(EXERCISE DESCRIPTION)
Check the records below for the word "dimensions" and state how many lines contain it, replying with the number only.

(Records from a dataset)
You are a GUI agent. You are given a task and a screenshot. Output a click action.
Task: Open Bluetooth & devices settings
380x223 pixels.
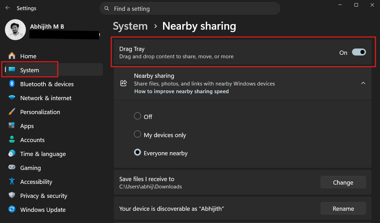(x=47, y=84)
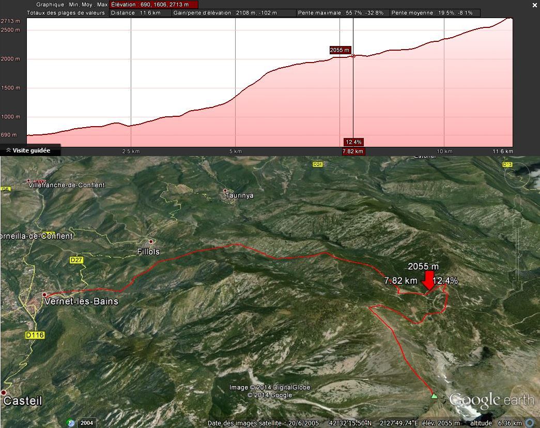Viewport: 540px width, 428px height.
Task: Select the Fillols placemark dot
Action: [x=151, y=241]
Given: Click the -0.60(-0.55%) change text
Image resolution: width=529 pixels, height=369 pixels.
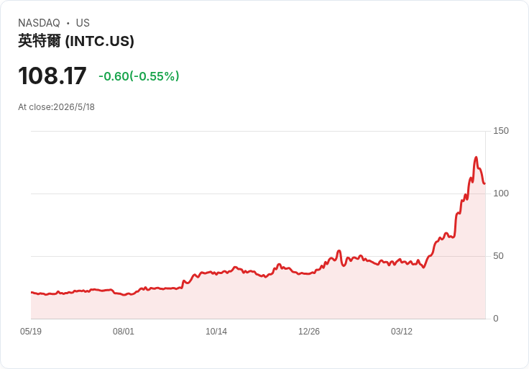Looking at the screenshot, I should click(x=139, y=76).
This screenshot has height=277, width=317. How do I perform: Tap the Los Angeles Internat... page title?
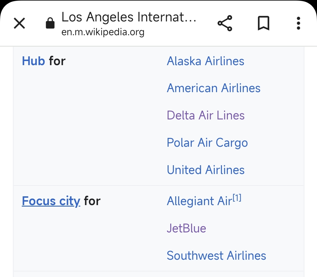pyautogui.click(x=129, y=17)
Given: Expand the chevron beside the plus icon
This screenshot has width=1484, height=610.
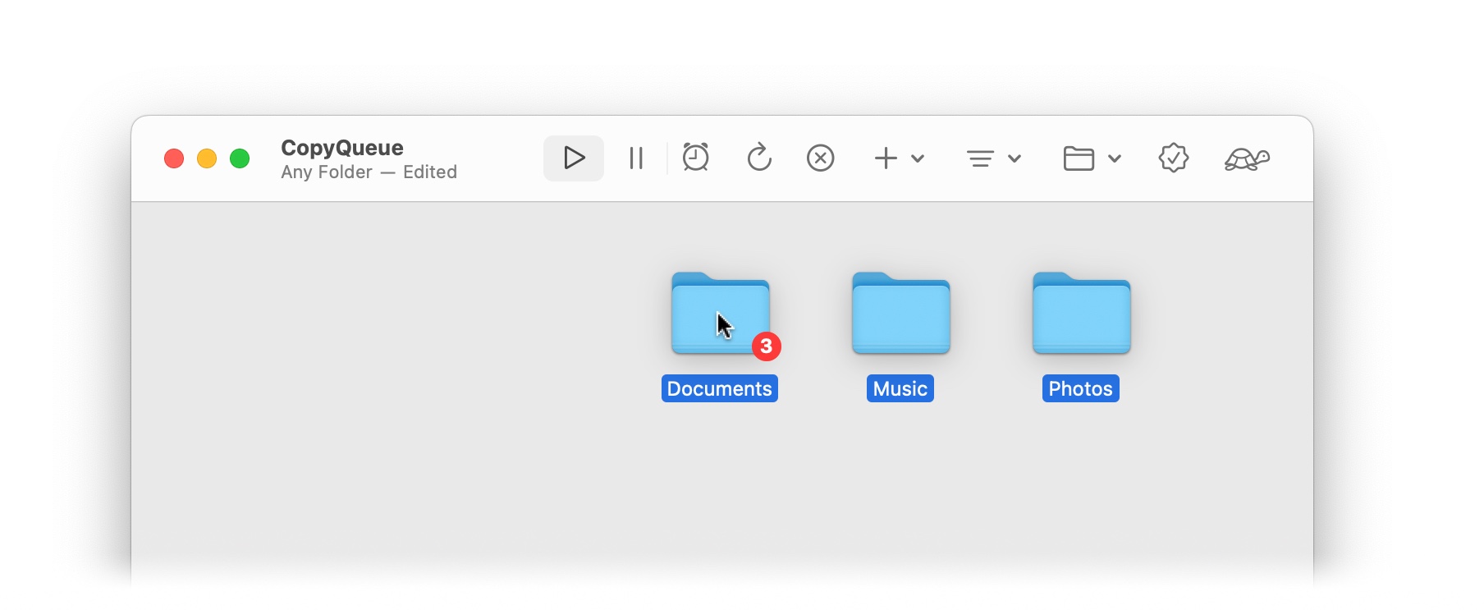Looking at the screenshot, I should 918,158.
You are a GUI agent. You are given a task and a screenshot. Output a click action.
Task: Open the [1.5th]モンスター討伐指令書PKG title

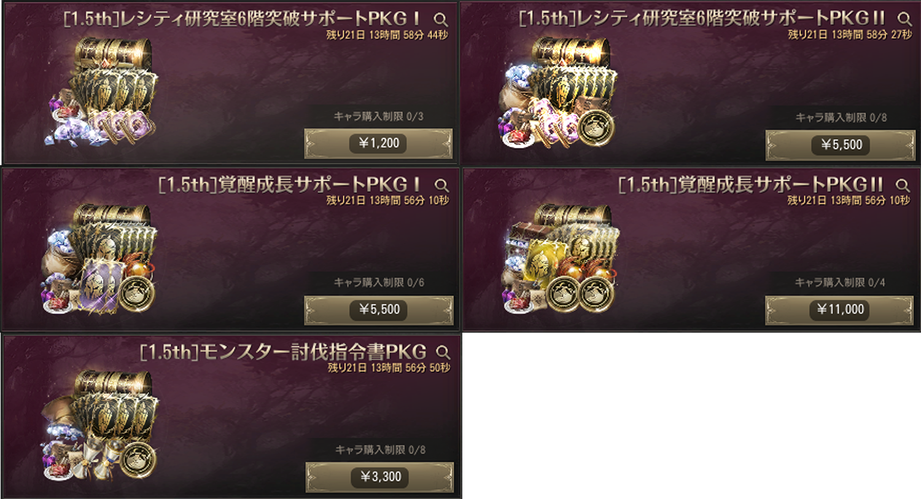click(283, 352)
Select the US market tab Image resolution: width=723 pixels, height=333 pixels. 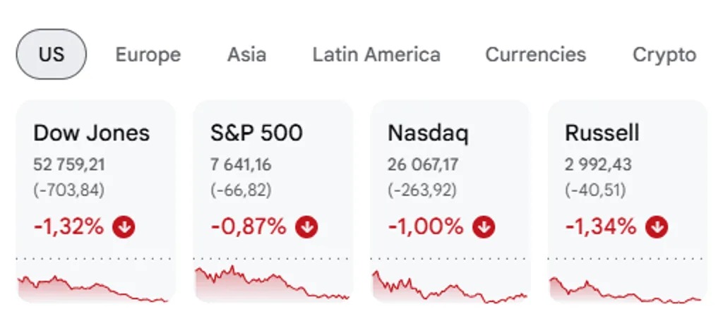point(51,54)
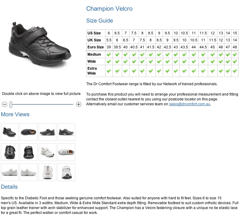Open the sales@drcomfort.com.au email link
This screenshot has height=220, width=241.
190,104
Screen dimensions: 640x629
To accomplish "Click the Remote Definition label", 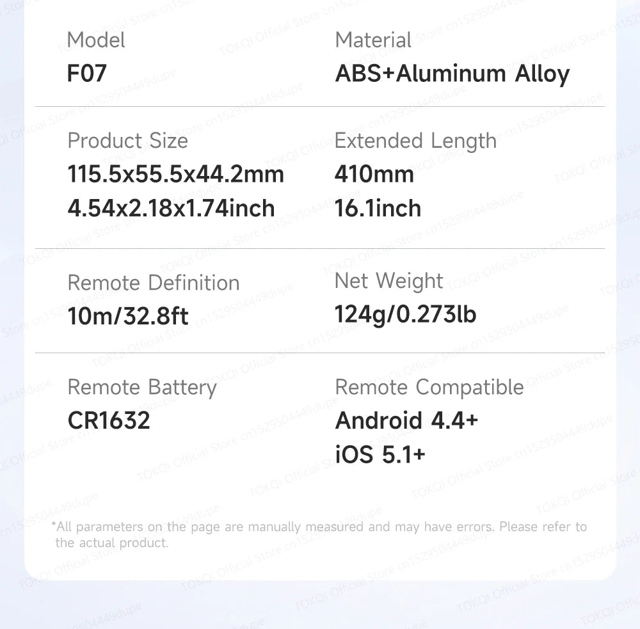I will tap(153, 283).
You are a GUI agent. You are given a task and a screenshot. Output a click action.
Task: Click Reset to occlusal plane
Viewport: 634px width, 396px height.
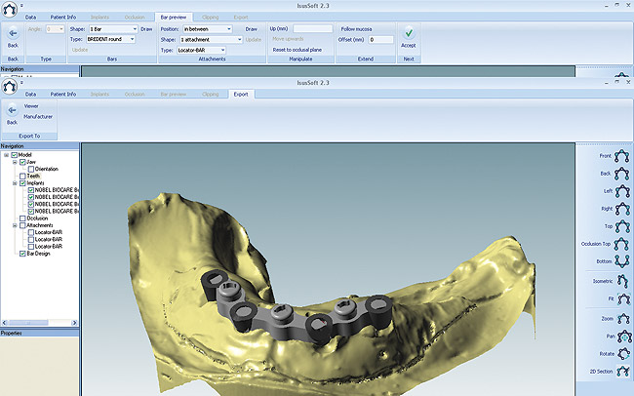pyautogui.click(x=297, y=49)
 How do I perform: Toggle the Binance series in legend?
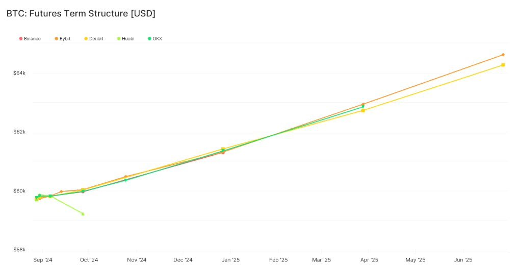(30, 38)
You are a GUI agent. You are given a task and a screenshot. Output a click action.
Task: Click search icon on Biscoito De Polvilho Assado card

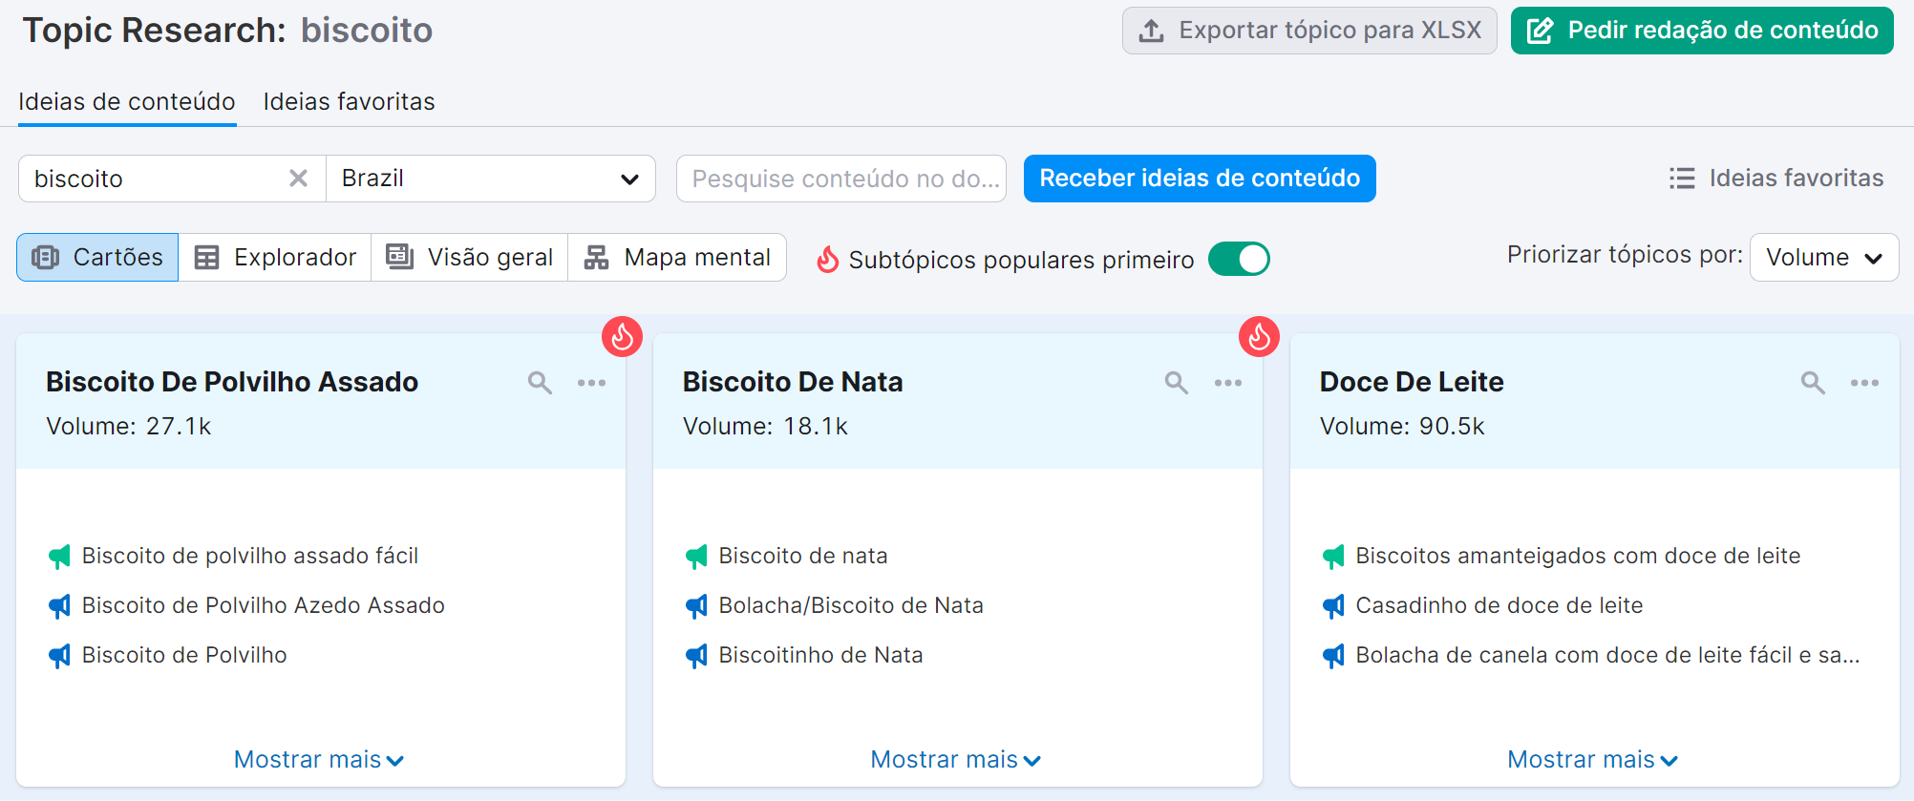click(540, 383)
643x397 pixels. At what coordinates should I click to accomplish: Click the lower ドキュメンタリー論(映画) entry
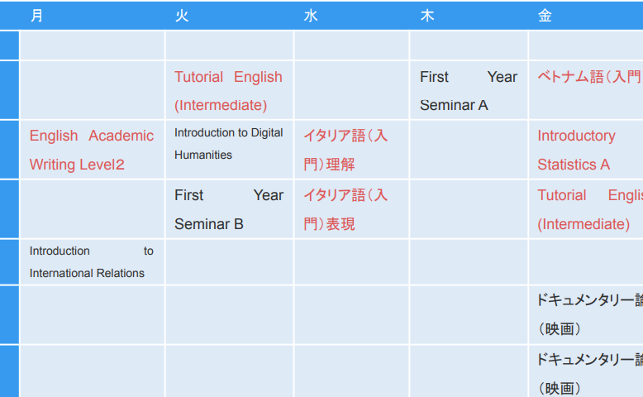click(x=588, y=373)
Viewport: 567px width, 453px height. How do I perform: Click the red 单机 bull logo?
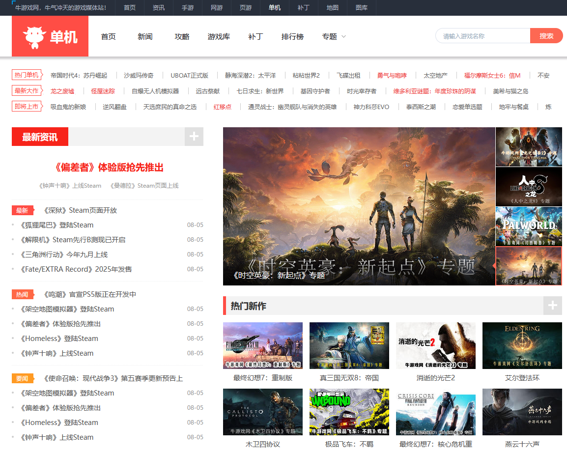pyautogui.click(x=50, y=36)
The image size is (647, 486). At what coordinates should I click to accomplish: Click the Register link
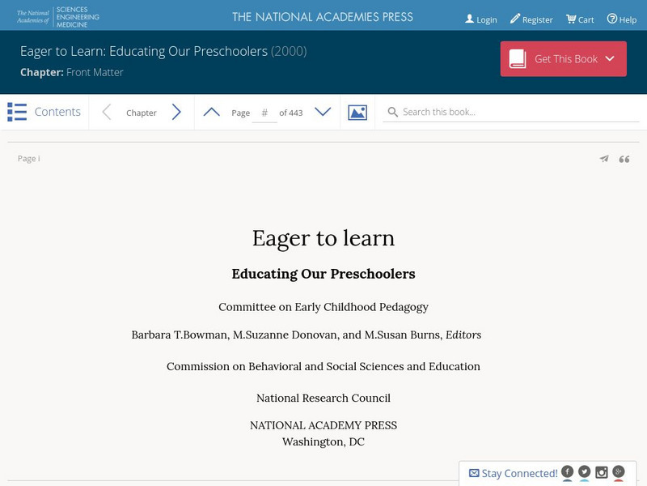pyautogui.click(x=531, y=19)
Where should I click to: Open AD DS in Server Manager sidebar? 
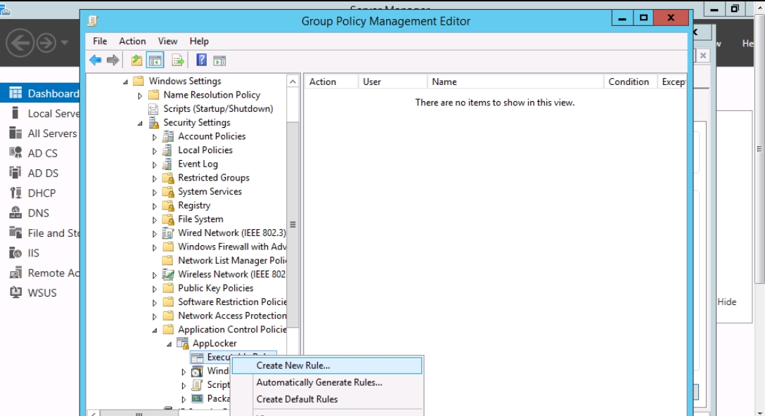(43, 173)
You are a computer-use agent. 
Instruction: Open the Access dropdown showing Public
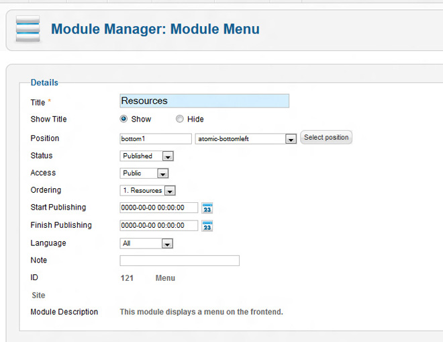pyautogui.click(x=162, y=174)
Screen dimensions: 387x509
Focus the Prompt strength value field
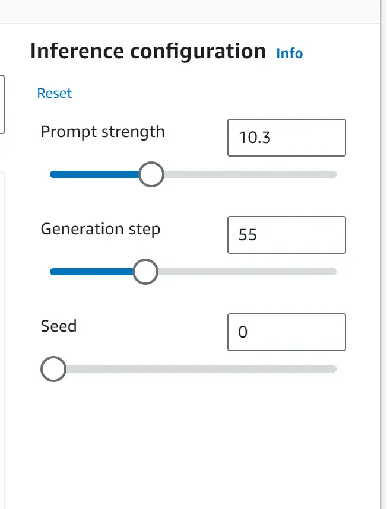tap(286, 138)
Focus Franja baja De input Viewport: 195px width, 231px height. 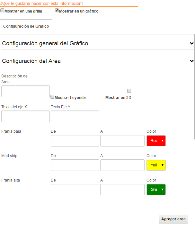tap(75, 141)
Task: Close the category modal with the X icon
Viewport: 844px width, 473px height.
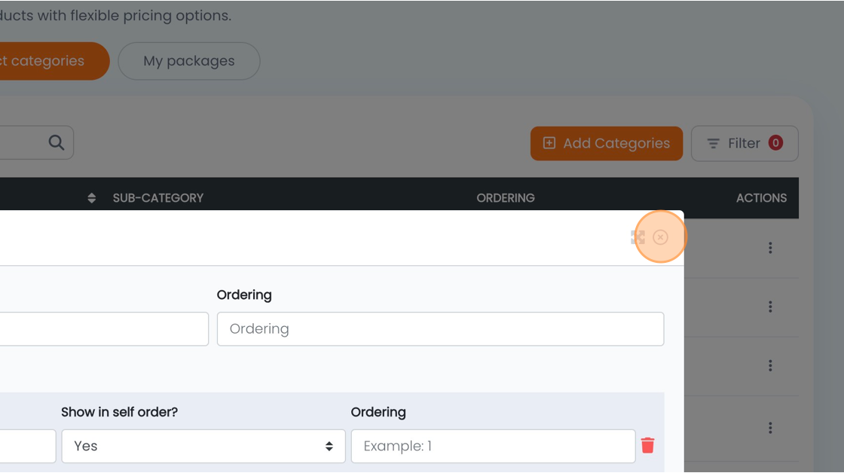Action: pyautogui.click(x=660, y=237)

(OUTPUT)
2